From an insignificant cable-clip to the stately, undulating lakeside glass façade of this complex, it is all like this. Talk to Ron Dennis, and immediately you are into information overload about the how, why and wherefore of one of the most beautiful, spotless factories I have ever seen. "This is driven by attention to detail," he explains, needlessly. "It was seven years of my life".
Seven years of being on site at 5.30 in the morning, sometimes. He is possibly the only client in existence who can outdo the Foster office for sheer doggedness when it comes to getting a building right. David Nelson, Foster's right-hand-man in charge of the project and himself an industrial designer by training, still marvels at the extraordinary amount of time he spent with Dennis, discussing the tiniest minutiae of what is, after all, just a motor works. "That kind of thinking is what you don't normally get in architecture," says Nelson in wonderment. "Their standards are so high. Compared to manufacturing industry at this level, the construction industry is miles apart, very crude in comparison."
This microscopic focus is no doubt what makes the McLaren Formula 1 motor racing team so successful. It explains why Mercedes trusts Dennis to make their top-of-the-range gullwing-door sports car, in this very building. It explains why he can sell his electronics technologies to other racing teams. Dennis - a tanned, fit man of 58, who you'll catch a glimpse of on TV most Grand Prix weekends, studying the telemetry data from his cars out on the track - is one hell of a businessman. This building, which cost well over £100m even without the incredibly costly equipment inside it, is a long-term investment.
It does not look anything like a factory. As you arrive and drive slowly through the landscaped grounds along the VIP approach route round the lake, what you see is more like the grand corporate headquarters of an international conglomerate, crossed with what could be a dream of a 21st century country house. Inside I looked and I looked, and not only could I find no spot of oil or muck anywhere - even in the bays where the Formula 1 cars of Kimi Raikonnen and Juan Pablo Montoya are stabled - but I could not find even a speck of dust. Even a wrecked carbon-fibre car chassis, the result of a fearsome high-speed crash, is presented almost as if it were one of the many pieces of abstract sculpture that are dotted around the building.
I have come to see this building for two reasons. One is that I love factories, yet very few factories, especially in the UK, get much in the way of design attention. The other is that I know how misleading the perfect architectural photos of such places, usually taken at the moment of immaculate completion, can be. The reality is that a lot of buildings have dodgy details from the outset, and then proceed to get shabby and flaky pretty quickly. So I have come to see this factory after a year of operation. That's a lot of cars and materials and equipment and people going in and out. It's going to be a bit of a mess by now, isn't it?
"You'll find it meticulously maintained," says a passing company suit, slightly reprovingly. "We're pretty fussy in Formula 1". Fussy? I should say. This verges on obsessive-compulsive behaviour. A workman appears to be polishing light fittings in the floor.

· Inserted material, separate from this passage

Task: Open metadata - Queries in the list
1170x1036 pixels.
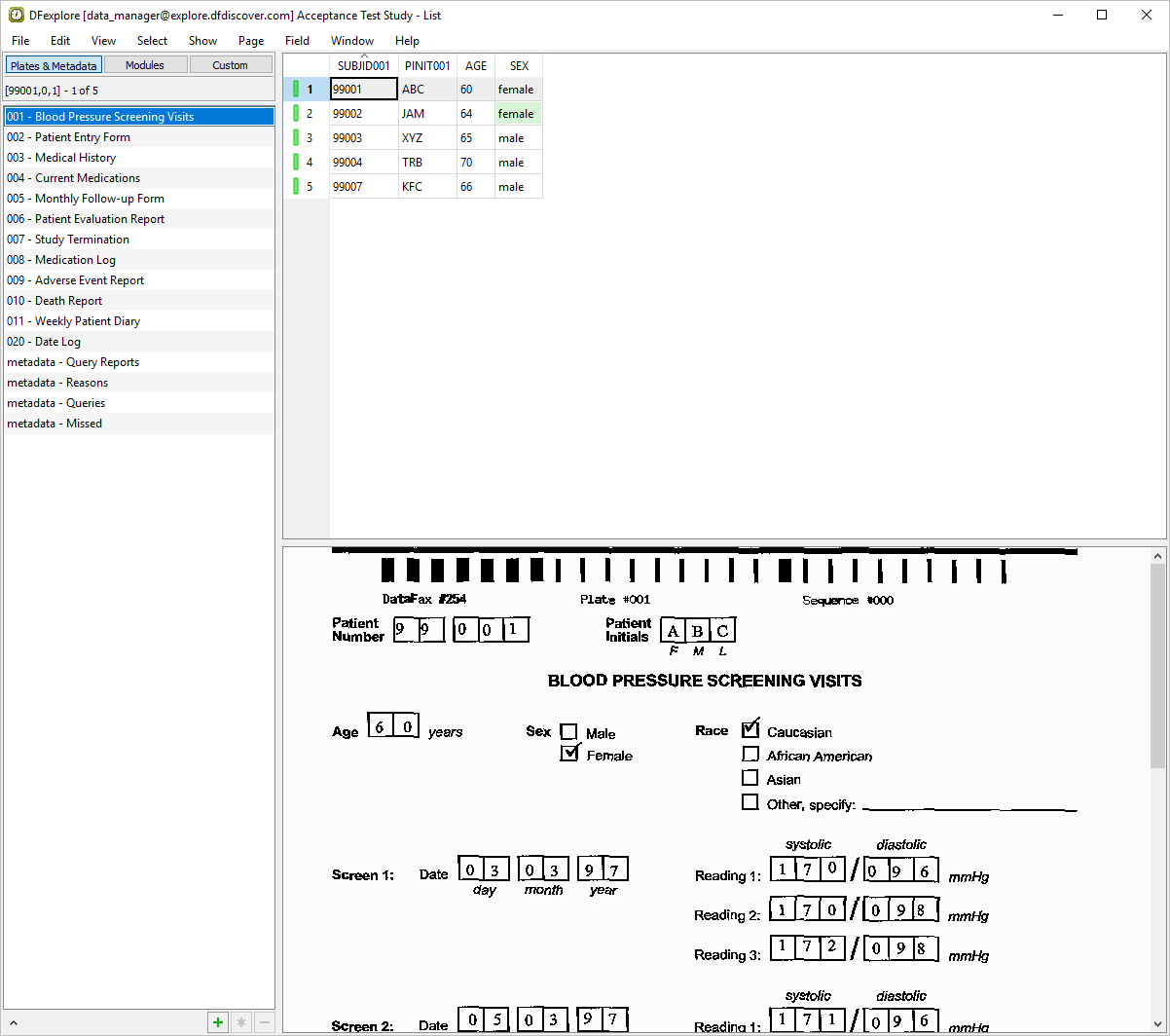Action: (x=55, y=403)
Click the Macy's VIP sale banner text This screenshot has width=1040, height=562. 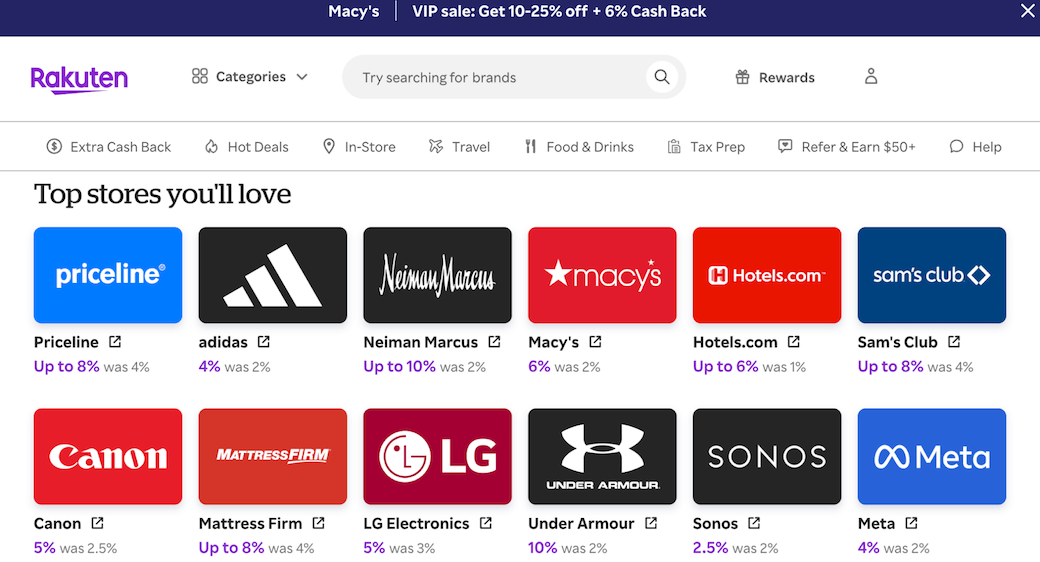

The place glimmers. There is a deep background world of autoclaves and spray booths and mysterious underwater cutting equipment and a huge, silent, wind tunnel. There is a Thunderbirds-style main public boulevard running in a sinuous curve along the lakeside, where receptionists for the various divisions of the company sit up on circular platforms like flying saucers. It is all kept squeaky clean, back or front of house. I did find a slightly scratched door in the basement where trolleys are pushed through. Ron Dennis apologises for this, and explains that it will be fixed shortly.
McLaren is a big business, employing around 1,000 people in this building. And of course what it does is high-value. This, if anything is, is the future of British manufacturing: highly advanced technologies producing a relatively small number of state-of-the-art, constantly-evolving products that nobody else can possibly copy or make more cheaply in time. McLaren can design and make a new part and fly it out to a racetrack virtually overnight. This is as far removed from metal-bashing as it is possible to imagine.
Cars are being made by people in black T-shirts. Boffins are designing stuff on computers. Sheets of carbon fibre are laid into moulds for ultra-strong and light components. Classic racing cars stand in echelon in the boulevard. A 50% scale model Formula 1 car is being prepared for the wind tunnel. Fat carp frolic in the warm waters of the lake outside, which cools the whole plant. Over everything there is a respectful hush. Dennis is talking about what he calls "languages" of varieties of white paint, or of shadow-gaps. He spirals into abstraction, and then comes back to earth. "It has a Zen-like quality," he says. And even he sounds impressed.